Abstract
Aims
We aimed to examine the true incidence of DDH in our area, and to investigate both known and unknown risk factors for the condition.
Methods
Data were prospectively recorded on all live births in the Exeter area from January 1998 to December 2008. The data included the baby's gestational age, sex, demographic details of parents, maternal age and parity, geographic and socioeconomic data, mode of presentation and delivery, and family history of DDH. Data were also collected prospectively on all treated cases of DDH (Graf 2c and above) for the same period.

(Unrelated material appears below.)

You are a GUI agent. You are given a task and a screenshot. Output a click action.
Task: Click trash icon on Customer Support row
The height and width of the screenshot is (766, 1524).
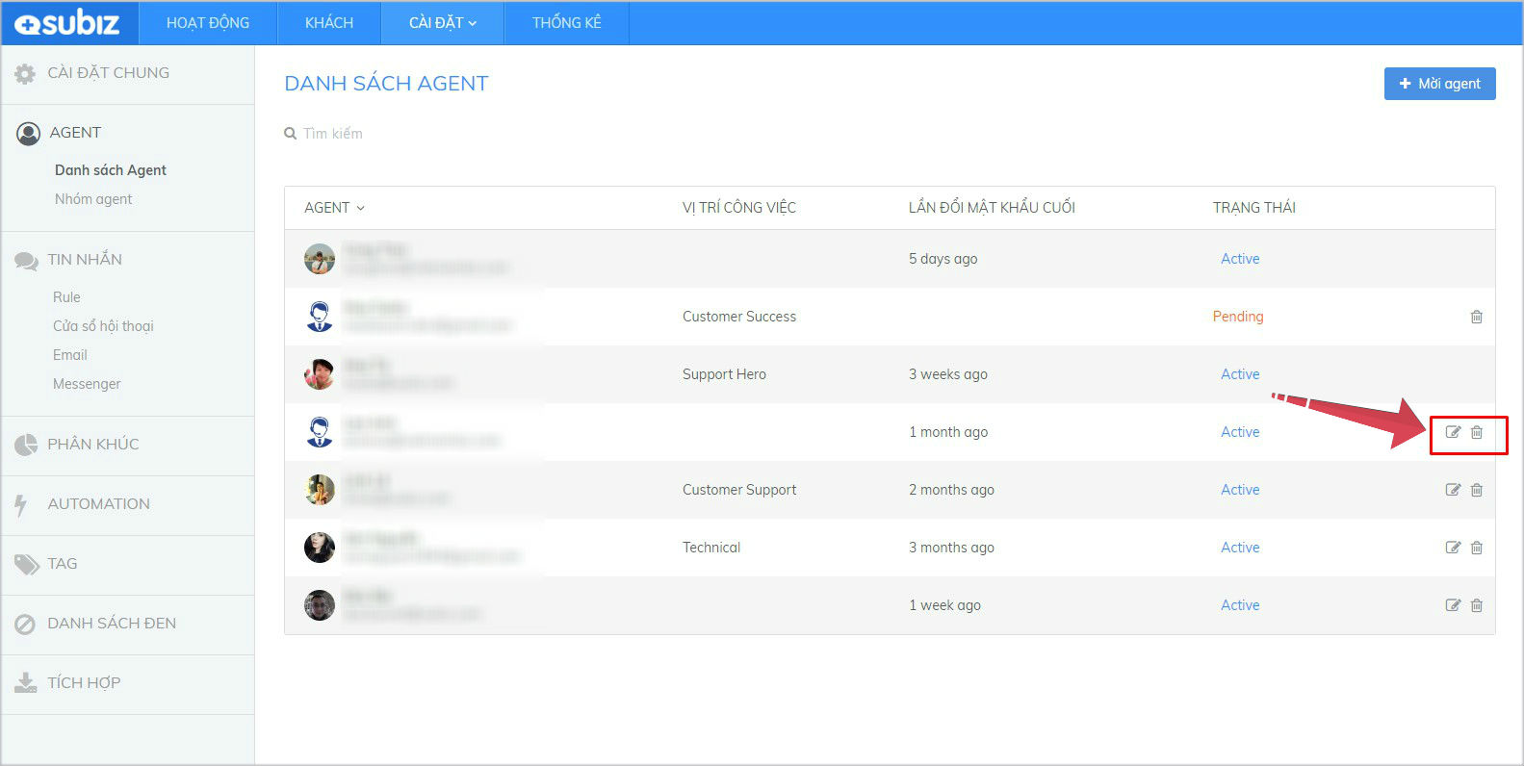(1476, 490)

Using the population live birth data as controls, odds ratios (OR) and confidence intervals were calculated.
Results
The incidence of DDH in our area was 4.9 per 1000 live births. Although this might have been influenced by selective ultrasound screening, our records show that 74% of our cases had a Graf 3 or Graf 4 hip or presented late, and thus they would arguably have presented with or without screening. The remaining 26% had significant dysplasia (Graf 2c) with or without instability. Female sex (OR 7.3, 4.5-10.1), primiparity (OR 3.6, 2.3-5.6), positive family history (OR 12.6, 8.9-17.8) and breech presentation (OR 8.6, 6.1-12.1) were confirmed as risk factors for DDH. Caesarian section was protective in both cephalic (reduction in OR 0.5) and breech (reduction in OR 2.3) presentations. Postmaturity increased the chance of DDH (OR 2.7, 1.9-3.9). Certain postcodes also had significantly higher incidences (up to 11 per 1000 births), and these areas scored higher on an index of social deprivation. Birth weight, head circumference, and maternal blood group had no significant effects.
Conclusions
Incidence in our area was higher than is usually quoted. Our data suggest that there are geographical variations in the condition's incidence. We identified novel risk factors that warrant further investigation.